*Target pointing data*

---

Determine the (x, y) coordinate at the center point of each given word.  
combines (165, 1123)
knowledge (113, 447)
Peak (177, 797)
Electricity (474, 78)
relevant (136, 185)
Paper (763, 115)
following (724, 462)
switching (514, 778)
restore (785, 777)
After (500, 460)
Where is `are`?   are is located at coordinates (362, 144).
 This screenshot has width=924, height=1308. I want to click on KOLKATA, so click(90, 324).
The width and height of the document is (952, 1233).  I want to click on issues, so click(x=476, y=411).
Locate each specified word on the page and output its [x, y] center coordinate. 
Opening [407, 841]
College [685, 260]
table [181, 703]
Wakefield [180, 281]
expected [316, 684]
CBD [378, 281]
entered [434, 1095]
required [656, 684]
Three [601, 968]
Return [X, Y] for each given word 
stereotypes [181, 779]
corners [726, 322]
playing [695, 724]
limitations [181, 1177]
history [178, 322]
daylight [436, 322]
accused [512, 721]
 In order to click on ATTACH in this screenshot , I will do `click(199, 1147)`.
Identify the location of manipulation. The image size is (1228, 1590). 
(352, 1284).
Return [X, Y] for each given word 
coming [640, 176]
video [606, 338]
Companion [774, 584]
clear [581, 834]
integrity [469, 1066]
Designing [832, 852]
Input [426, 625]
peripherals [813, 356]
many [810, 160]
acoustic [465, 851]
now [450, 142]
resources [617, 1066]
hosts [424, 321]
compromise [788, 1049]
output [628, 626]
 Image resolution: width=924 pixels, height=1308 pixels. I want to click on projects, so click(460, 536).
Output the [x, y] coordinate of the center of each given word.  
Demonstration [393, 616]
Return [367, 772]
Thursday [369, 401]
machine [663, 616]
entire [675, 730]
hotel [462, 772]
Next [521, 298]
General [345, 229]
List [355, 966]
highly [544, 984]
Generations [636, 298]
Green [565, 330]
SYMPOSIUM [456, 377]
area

---

*The exercise*
Recast the entries as a two-column CSV with the headers "entry" and "answer". Begin at the line that has "Locate each specified", stop after the line that has "accused [512, 721]", and give each entry one row, with its text and its answer each in a quoted field and line breaks turned into spaces.

*Written response*
entry,answer
"Locate each specified word on the page and output its [x, y] center coordinate. Opening","[407, 841]"
"College","[685, 260]"
"table","[181, 703]"
"Wakefield","[180, 281]"
"expected","[316, 684]"
"CBD","[378, 281]"
"entered","[434, 1095]"
"required","[656, 684]"
"Three","[601, 968]"
"Return [X, Y] for each given word stereotypes","[181, 779]"
"corners","[726, 322]"
"playing","[695, 724]"
"limitations","[181, 1177]"
"history","[178, 322]"
"daylight","[436, 322]"
"accused","[512, 721]"